On December 10, 1948, the United Nations General Assembly ratified General Assembly Resolution 217 A, the Universal Declaration of Human Rights. The declaration asserts, Fort Tryon Park na may mga dahon ng taglagas[R]ecognition of the inherent dignity of all members of the human family is the foundation of freedom, hustisya, and peace in the world.” The declaration of human dignity as an inherent quality of the human condition is critical as it insists that regardless of appearance, beliefs, or ancestry, all humans are afforded the same rights and considerations. Yet sadly, far too frequently, many are denied their human dignity. How does this degradation occur? Often loss of human dignity does not begin with large-scale attacks and assaults, but rather more insidiously, with an intentional shift of language. To the Nazis, Jews became rats and vermin. To the Hutus the Tutsis became cockroaches. The subversive move to radically reorient the way in which “the other” is described, removing humanity in exchange for more debased connections is exceptionally frightening.
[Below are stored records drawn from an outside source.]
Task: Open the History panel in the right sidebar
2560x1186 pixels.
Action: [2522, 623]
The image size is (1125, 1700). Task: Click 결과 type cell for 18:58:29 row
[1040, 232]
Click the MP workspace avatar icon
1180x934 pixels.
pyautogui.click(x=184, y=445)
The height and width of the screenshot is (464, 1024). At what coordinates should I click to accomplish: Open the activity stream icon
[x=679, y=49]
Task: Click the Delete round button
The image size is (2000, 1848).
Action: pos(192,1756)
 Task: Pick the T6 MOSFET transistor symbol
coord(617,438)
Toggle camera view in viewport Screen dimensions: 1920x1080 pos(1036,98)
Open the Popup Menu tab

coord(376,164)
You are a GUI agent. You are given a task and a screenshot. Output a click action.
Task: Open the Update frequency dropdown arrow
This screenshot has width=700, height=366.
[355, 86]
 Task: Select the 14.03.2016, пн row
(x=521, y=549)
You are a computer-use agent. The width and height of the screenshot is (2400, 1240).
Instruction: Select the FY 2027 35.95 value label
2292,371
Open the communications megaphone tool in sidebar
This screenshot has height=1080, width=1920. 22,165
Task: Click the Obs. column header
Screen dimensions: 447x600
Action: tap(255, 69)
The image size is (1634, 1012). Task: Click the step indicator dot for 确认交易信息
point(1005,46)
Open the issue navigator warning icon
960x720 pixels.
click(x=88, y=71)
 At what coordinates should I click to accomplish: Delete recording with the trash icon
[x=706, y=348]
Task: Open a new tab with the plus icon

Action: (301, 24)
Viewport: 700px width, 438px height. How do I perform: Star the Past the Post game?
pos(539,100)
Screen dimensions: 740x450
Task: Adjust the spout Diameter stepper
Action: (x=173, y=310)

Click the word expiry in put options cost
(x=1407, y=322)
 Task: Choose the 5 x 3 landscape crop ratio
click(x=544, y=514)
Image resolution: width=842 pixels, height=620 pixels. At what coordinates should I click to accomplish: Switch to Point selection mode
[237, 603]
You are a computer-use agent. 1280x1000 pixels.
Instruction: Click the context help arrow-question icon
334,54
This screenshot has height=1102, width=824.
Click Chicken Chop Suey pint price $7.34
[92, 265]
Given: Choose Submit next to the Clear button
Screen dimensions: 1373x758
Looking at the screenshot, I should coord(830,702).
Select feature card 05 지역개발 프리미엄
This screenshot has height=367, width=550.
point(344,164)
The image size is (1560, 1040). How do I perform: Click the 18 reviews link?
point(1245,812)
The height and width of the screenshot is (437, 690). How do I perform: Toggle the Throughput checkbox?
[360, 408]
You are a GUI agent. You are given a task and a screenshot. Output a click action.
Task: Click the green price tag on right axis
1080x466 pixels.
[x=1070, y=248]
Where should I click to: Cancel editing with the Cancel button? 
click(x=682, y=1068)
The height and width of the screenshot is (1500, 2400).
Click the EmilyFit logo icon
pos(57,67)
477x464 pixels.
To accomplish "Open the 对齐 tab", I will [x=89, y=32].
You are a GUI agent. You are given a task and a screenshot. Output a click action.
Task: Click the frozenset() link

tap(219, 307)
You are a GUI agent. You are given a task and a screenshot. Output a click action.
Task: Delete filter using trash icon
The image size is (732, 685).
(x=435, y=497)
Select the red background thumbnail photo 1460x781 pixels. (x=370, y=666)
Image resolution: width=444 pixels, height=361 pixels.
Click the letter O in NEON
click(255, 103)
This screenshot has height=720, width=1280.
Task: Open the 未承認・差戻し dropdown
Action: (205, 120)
Chillingly, it is not only “villains” who ignore the basic human dignity afforded all people. The 19th/20th Century philosopher Martin Buber described the world as a combination of two types of relationships — I/Thou relationships and I/It relationships. An I/Thou relationship is one in which the I does not objectify a Thou but rather acknowledges a living relationship. I/Thou asserts a connection, bonding two discrete entities together, even if just for a moment. The more common relationship is an I/It relationship. Here, the I and the It remain separate. The It functionally serves the I as a tool existing to be used rather than engaged.

In our own quest for self-improvement, the challenging question to consider is how regularly do I acknowledge the human dignity, not just of my colleagues, friends, and family, but also of the stranger we pass on the street.

Tungkol sa Y
Itinatag sa 1917, ang YM&YWHA ng Washington Heights & Inwood (ang Y) ay ang pangunahing sentro ng komunidad ng mga Hudyo ng Northern Manhattan — naglilingkod sa magkakaibang etniko at sosyo-ekonomiko na nasasakupan — pagpapabuti ng kalidad ng buhay para sa mga tao sa lahat ng edad sa pamamagitan ng mga kritikal na serbisyong panlipunan at mga makabagong programa sa kalusugan, kagalingan, edukasyon, at katarungang panlipunan, habang isinusulong ang pagkakaiba-iba at pagsasama, at pag-aalaga sa mga nangangailangan.